What are your performance requirements? you said "some items in an array", which indicates to me that you're talking 10 or 20, which means that the solutions provided are fine.
If you start talking about large sets however, you're going to get in real trouble iterating over the whole lot doing is_ok's, you want to cull out all the unavailable options as soon as possible so you can pick the first available one straight off. To do this you have a quick setup phase like this:
for ($ref=0; $ref<$#items; $ref++) {
for (@{$items[$ref]}) {
if (!$contains{$_}) { $contains{$_} = [$ref]; } else { push @{
+$contains{$_}}, $ref; }
}
}
This gives you a hash of arrays called %contains, which maps numbers to the index of the items array of an element containing that number.

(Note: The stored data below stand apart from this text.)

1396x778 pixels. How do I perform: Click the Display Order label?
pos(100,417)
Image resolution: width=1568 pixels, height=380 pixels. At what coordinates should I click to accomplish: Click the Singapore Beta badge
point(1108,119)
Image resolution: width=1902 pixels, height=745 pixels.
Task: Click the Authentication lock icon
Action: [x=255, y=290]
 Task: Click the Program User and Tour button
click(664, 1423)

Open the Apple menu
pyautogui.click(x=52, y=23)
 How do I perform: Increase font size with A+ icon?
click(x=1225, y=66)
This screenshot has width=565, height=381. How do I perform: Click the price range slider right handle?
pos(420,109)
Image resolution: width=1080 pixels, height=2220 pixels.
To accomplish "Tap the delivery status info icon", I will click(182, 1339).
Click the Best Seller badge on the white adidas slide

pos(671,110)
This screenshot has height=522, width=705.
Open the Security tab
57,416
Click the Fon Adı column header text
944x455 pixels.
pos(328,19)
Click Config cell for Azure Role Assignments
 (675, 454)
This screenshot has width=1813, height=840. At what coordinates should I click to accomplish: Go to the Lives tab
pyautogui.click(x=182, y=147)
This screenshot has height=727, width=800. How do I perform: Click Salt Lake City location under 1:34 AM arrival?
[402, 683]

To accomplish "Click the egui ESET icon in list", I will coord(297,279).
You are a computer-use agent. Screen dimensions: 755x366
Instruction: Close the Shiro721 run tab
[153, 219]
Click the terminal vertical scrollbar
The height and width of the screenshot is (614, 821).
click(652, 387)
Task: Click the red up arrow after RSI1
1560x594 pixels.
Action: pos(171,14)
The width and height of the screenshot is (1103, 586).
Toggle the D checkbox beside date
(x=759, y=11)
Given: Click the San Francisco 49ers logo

From this, you can determine all pairs which are acceptable partners like this:
sub get_pairs {
my %invalids = ();
my @valids = ();
for $number (@_) {
for $id (@{$contains{$number}}) {
$invalids{$id} = 1;
}
}
for ($id=0; $id < $#items; $id++) {
push @valids, $items[$id];
}
return @valids;
}
@all_matches = get_pairs(2,3,4)
You can of course get a single acceptable pair much faster by just scanning up the possible ids until you reach one that isn't invalid.
You gain significant improvements using this method in instances where you have a *lot* of comparisons, and when you need all available matches. For a smal number of comparisons the setup cost for this method is probably not worth it.
All code is example only, hasn't been tested etc and doesn't properly scope or anything. Hopefully the point is fairly obvious.